- _EXERCISE DESCRIPTION_:
The data must be returned in full and exactly as given.

##### DATA EXCERPTS #####

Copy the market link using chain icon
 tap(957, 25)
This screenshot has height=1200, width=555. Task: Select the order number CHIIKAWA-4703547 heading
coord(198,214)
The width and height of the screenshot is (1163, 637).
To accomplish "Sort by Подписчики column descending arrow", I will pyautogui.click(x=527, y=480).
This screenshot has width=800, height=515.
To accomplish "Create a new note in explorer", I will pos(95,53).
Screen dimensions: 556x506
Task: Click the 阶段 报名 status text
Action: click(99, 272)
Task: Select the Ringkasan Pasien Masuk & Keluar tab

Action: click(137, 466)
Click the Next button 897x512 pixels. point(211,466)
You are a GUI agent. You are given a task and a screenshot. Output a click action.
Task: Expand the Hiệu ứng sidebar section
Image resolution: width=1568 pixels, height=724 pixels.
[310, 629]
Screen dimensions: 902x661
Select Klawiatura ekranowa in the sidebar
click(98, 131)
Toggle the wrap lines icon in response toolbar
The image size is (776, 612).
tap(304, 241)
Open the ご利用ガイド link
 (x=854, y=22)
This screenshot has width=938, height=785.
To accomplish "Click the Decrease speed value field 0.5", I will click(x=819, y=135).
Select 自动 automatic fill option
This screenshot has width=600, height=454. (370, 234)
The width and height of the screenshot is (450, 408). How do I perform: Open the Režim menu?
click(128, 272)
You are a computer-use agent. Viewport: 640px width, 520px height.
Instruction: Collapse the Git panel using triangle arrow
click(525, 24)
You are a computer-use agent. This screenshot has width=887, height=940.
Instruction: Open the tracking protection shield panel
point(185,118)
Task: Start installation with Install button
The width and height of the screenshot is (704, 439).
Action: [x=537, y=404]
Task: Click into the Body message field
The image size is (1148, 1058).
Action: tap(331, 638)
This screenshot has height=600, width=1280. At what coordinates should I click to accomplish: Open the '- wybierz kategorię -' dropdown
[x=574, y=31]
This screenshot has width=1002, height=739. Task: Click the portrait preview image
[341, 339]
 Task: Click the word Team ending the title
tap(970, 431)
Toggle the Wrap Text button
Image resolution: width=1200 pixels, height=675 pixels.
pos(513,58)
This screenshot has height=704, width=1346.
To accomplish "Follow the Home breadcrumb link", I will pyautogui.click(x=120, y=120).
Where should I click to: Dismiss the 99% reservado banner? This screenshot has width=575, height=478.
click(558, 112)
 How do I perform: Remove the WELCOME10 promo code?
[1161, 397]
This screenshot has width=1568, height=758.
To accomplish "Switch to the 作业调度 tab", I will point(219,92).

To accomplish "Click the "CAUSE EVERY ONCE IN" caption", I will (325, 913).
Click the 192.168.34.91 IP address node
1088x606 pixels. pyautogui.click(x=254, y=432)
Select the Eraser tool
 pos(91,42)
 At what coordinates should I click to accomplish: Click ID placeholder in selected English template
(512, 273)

#####

- _ANSWER SPACE_:
Copy the market link using chain icon
 tap(957, 25)
This screenshot has height=1200, width=555. Task: Select the order number CHIIKAWA-4703547 heading
coord(198,214)
The width and height of the screenshot is (1163, 637).
To accomplish "Sort by Подписчики column descending arrow", I will pyautogui.click(x=527, y=480).
This screenshot has width=800, height=515.
To accomplish "Create a new note in explorer", I will pos(95,53).
Screen dimensions: 556x506
Task: Click the 阶段 报名 status text
Action: click(99, 272)
Task: Select the Ringkasan Pasien Masuk & Keluar tab

Action: click(137, 466)
Click the Next button 897x512 pixels. point(211,466)
You are a GUI agent. You are given a task and a screenshot. Output a click action.
Task: Expand the Hiệu ứng sidebar section
Image resolution: width=1568 pixels, height=724 pixels.
[310, 629]
Screen dimensions: 902x661
Select Klawiatura ekranowa in the sidebar
click(98, 131)
Toggle the wrap lines icon in response toolbar
The image size is (776, 612).
tap(304, 241)
Open the ご利用ガイド link
 (x=854, y=22)
This screenshot has width=938, height=785.
To accomplish "Click the Decrease speed value field 0.5", I will click(x=819, y=135).
Select 自动 automatic fill option
This screenshot has width=600, height=454. (370, 234)
The width and height of the screenshot is (450, 408). How do I perform: Open the Režim menu?
click(128, 272)
You are a computer-use agent. Viewport: 640px width, 520px height.
Instruction: Collapse the Git panel using triangle arrow
click(525, 24)
You are a computer-use agent. This screenshot has width=887, height=940.
Instruction: Open the tracking protection shield panel
point(185,118)
Task: Start installation with Install button
The width and height of the screenshot is (704, 439).
Action: [x=537, y=404]
Task: Click into the Body message field
The image size is (1148, 1058).
Action: tap(331, 638)
This screenshot has height=600, width=1280. At what coordinates should I click to accomplish: Open the '- wybierz kategorię -' dropdown
[x=574, y=31]
This screenshot has width=1002, height=739. Task: Click the portrait preview image
[341, 339]
 Task: Click the word Team ending the title
tap(970, 431)
Toggle the Wrap Text button
Image resolution: width=1200 pixels, height=675 pixels.
pos(513,58)
This screenshot has height=704, width=1346.
To accomplish "Follow the Home breadcrumb link", I will pyautogui.click(x=120, y=120).
Where should I click to: Dismiss the 99% reservado banner? This screenshot has width=575, height=478.
click(558, 112)
 How do I perform: Remove the WELCOME10 promo code?
[1161, 397]
This screenshot has width=1568, height=758.
To accomplish "Switch to the 作业调度 tab", I will point(219,92).

To accomplish "Click the "CAUSE EVERY ONCE IN" caption", I will (325, 913).
Click the 192.168.34.91 IP address node
1088x606 pixels. pyautogui.click(x=254, y=432)
Select the Eraser tool
 pos(91,42)
 At what coordinates should I click to accomplish: Click ID placeholder in selected English template
(512, 273)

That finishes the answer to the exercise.